Stored items
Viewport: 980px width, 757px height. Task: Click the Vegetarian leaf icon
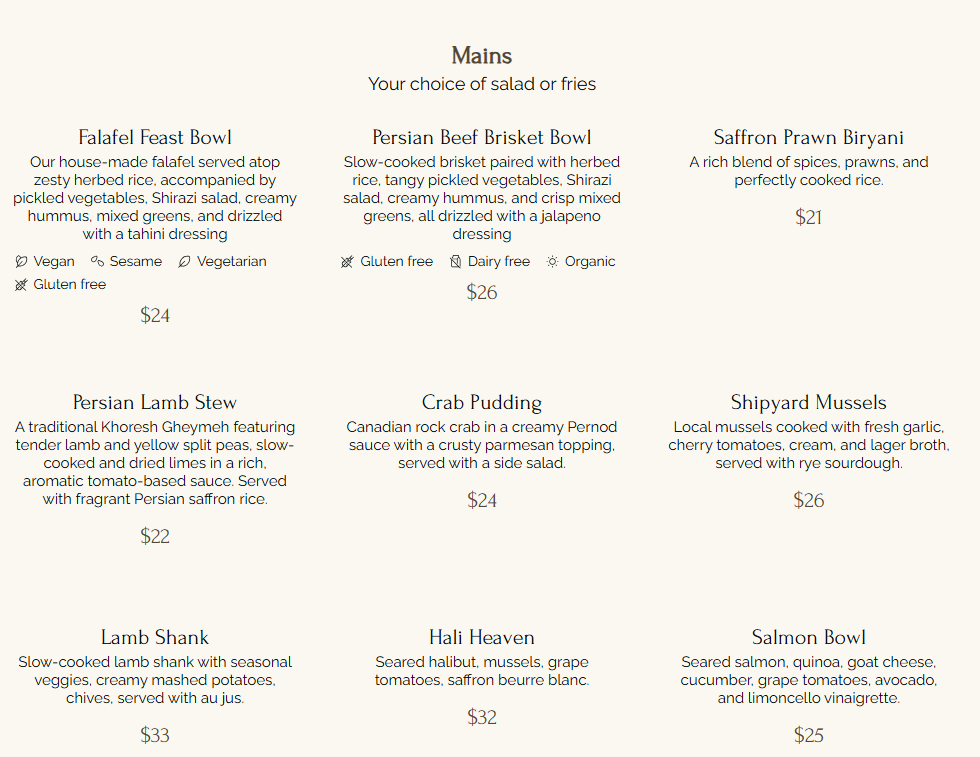[x=184, y=261]
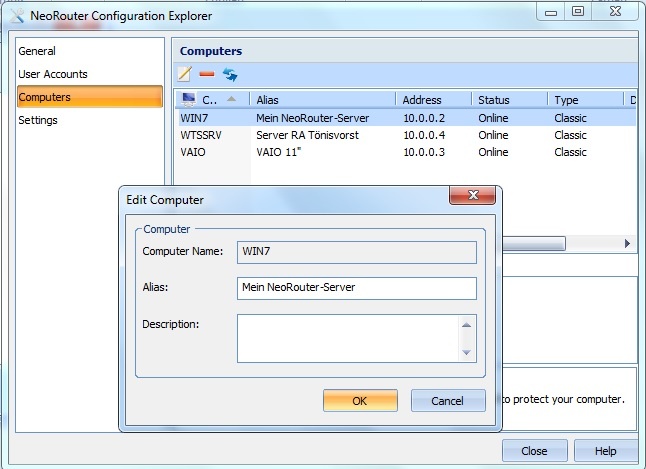Close the Edit Computer dialog with red X
This screenshot has height=469, width=646.
click(x=473, y=197)
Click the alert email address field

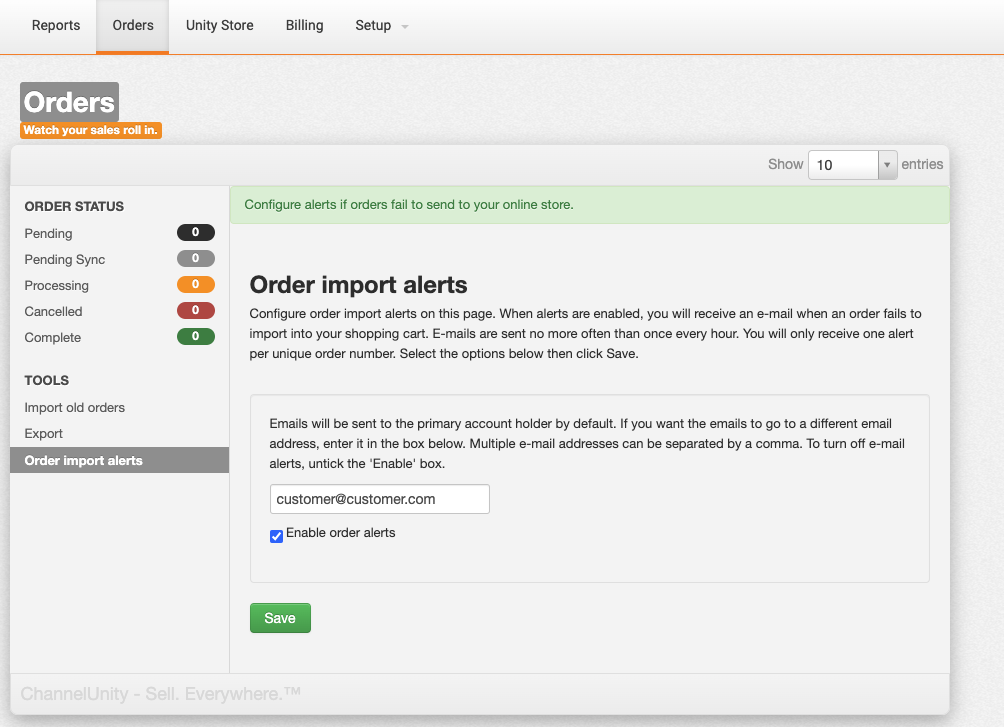[379, 499]
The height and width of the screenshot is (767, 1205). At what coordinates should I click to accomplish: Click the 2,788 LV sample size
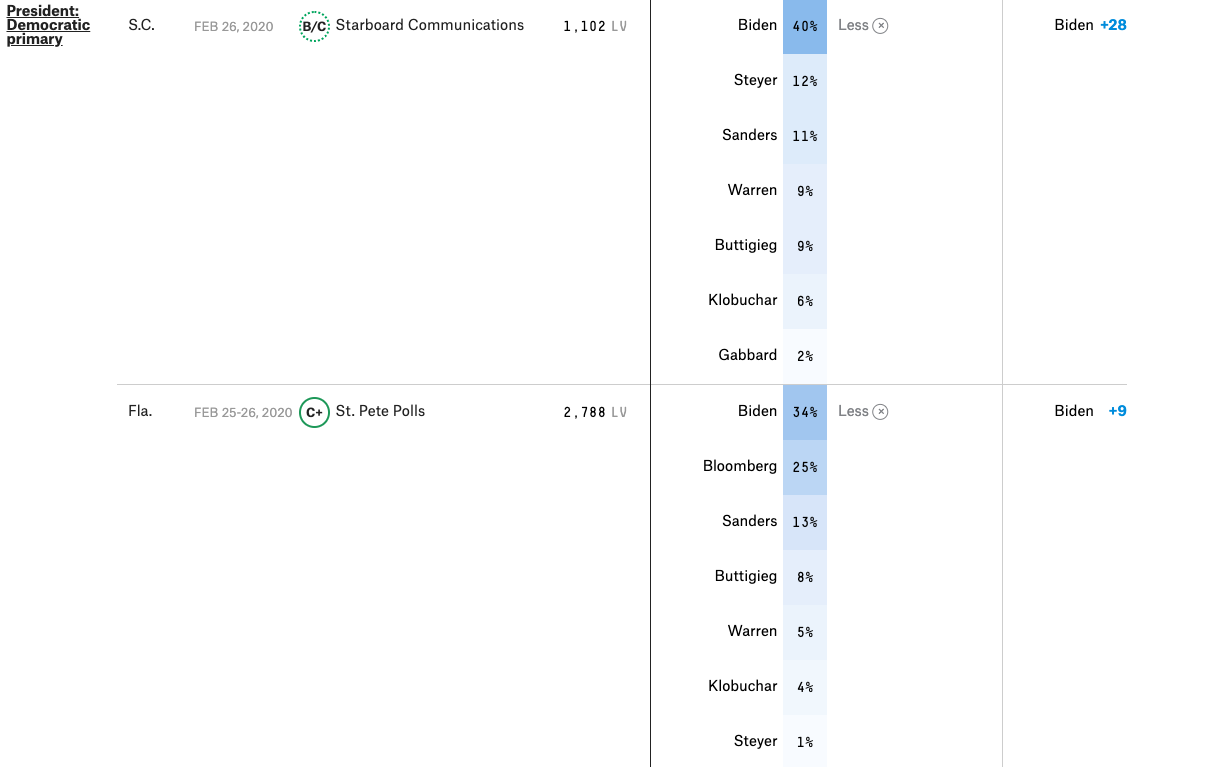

▶ _Prompt_: All of the records above are to be copied exactly, minus the pictures.

▶ _Solution_:
Viewport: 980px width, 757px height. Task: Click the Vegetarian leaf icon
[x=184, y=261]
Close the Edit Computer dialog with red X
This screenshot has height=469, width=646.
click(x=473, y=197)
Click the alert email address field

[379, 499]
The height and width of the screenshot is (767, 1205). At what coordinates should I click to accomplish: Click the 2,788 LV sample size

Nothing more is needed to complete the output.